*Directions*
Your task is to transcribe the lines from the start of the data below through the line containing "211-78-10 (932, 86)", inclusive, exactly as they stand and without the pictures.

Pixel coordinate grounding data:
-------

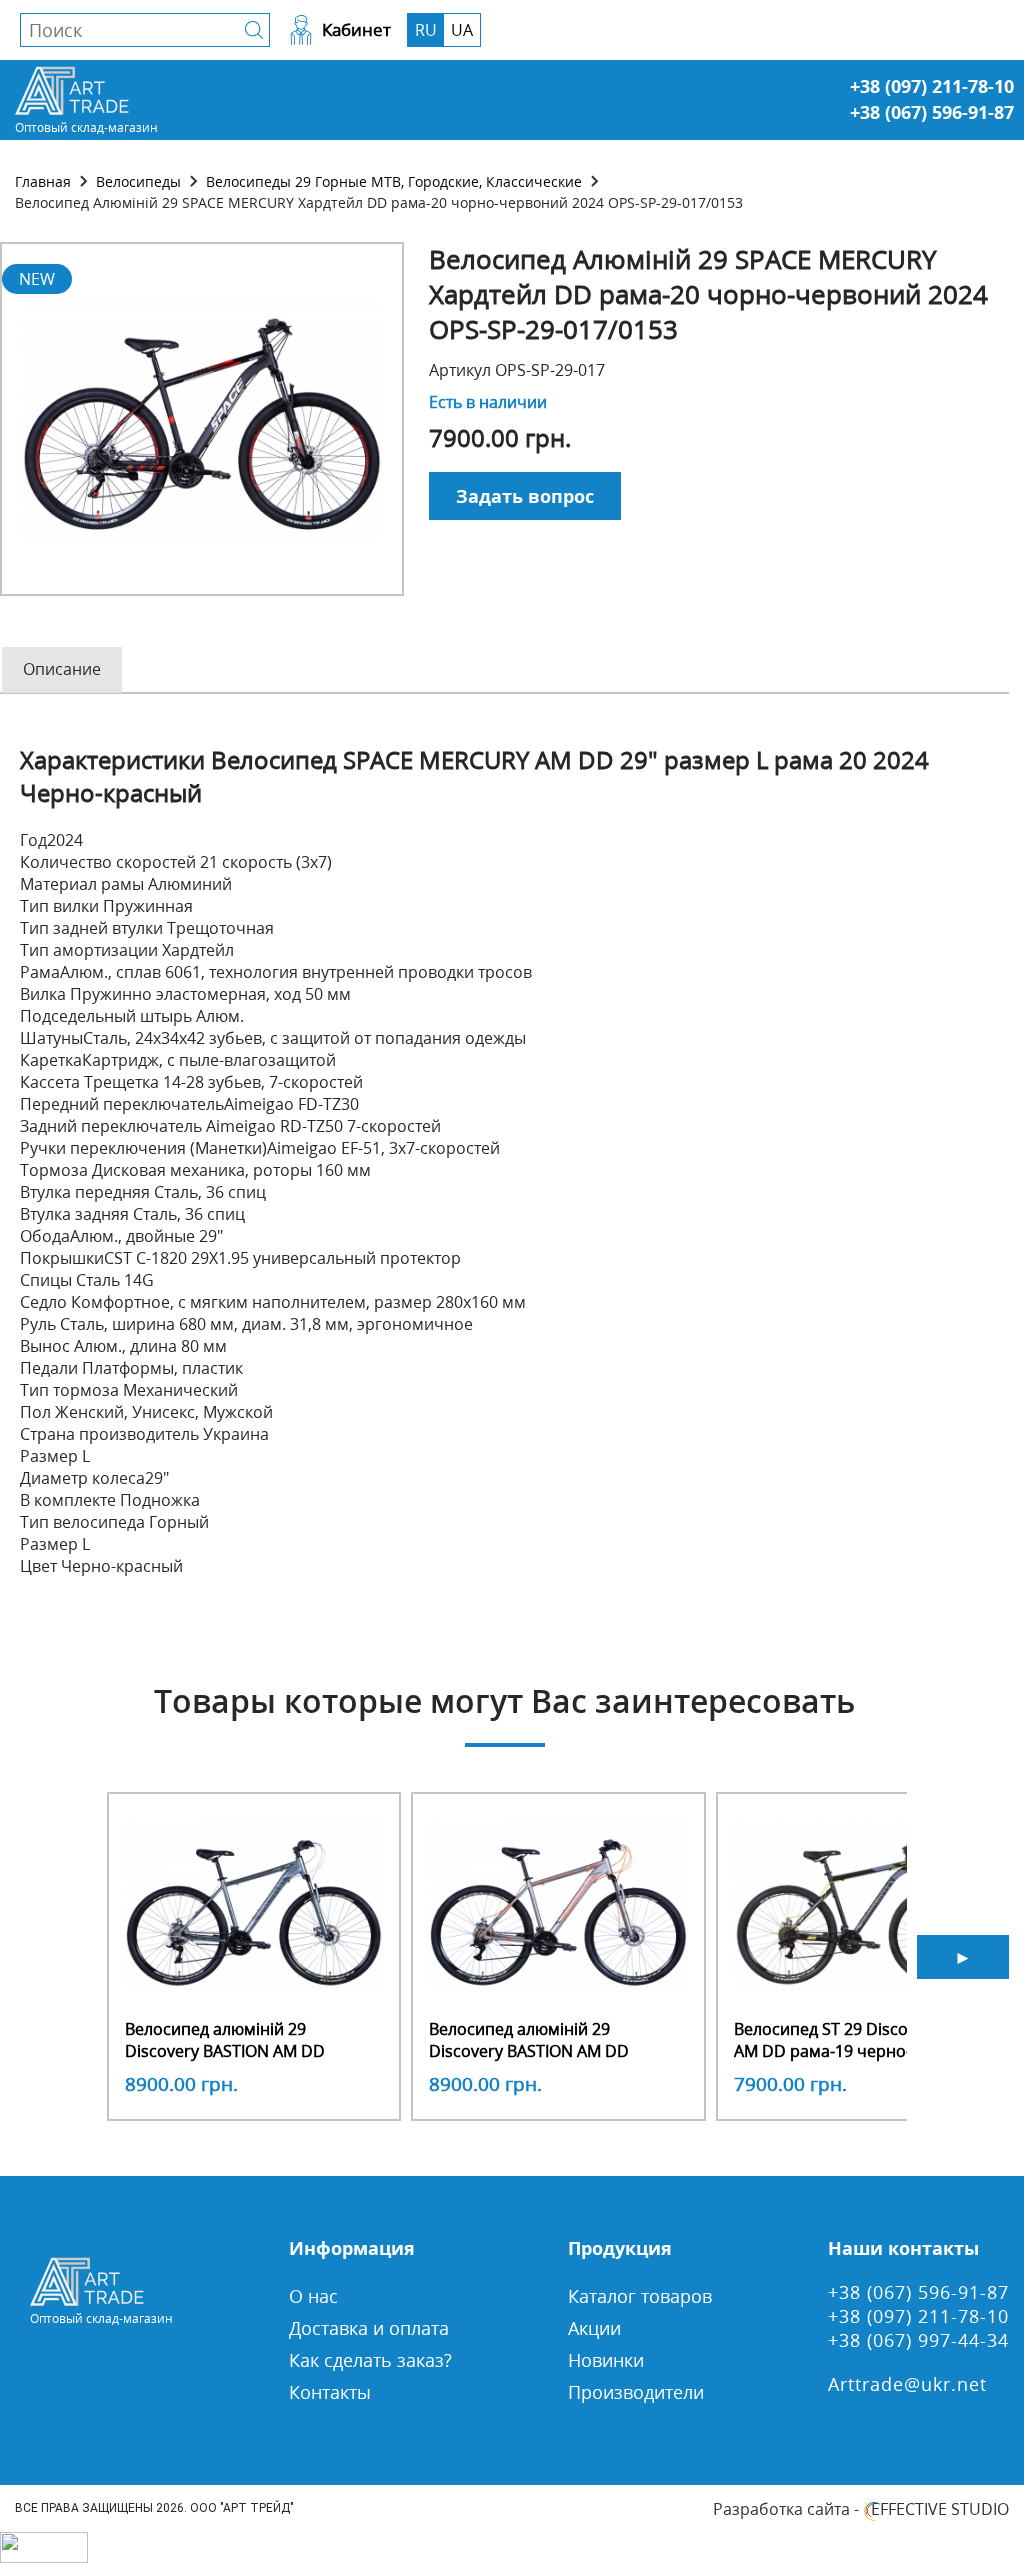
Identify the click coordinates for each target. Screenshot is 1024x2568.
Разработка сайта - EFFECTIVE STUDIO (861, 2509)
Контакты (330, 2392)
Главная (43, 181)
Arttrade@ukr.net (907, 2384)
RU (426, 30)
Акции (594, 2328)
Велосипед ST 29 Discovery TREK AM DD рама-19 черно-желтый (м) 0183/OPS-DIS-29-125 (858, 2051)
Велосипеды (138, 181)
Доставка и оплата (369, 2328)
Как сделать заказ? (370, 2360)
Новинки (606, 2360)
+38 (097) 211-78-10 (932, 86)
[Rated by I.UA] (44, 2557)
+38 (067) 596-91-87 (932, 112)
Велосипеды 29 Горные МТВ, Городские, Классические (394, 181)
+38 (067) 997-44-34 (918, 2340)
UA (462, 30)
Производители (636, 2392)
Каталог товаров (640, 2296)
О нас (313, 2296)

-------

*Written response*
Identify the click coordinates for each target. Screenshot is 1024x2568.
Разработка сайта - EFFECTIVE STUDIO (861, 2509)
Контакты (330, 2392)
Главная (43, 181)
Arttrade@ukr.net (907, 2384)
RU (426, 30)
Акции (594, 2328)
Велосипед ST 29 Discovery TREK AM DD рама-19 черно-желтый (м) 0183/OPS-DIS-29-125 (858, 2051)
Велосипеды (138, 181)
Доставка и оплата (369, 2328)
Как сделать заказ? (370, 2360)
Новинки (606, 2360)
+38 (097) 211-78-10 (932, 86)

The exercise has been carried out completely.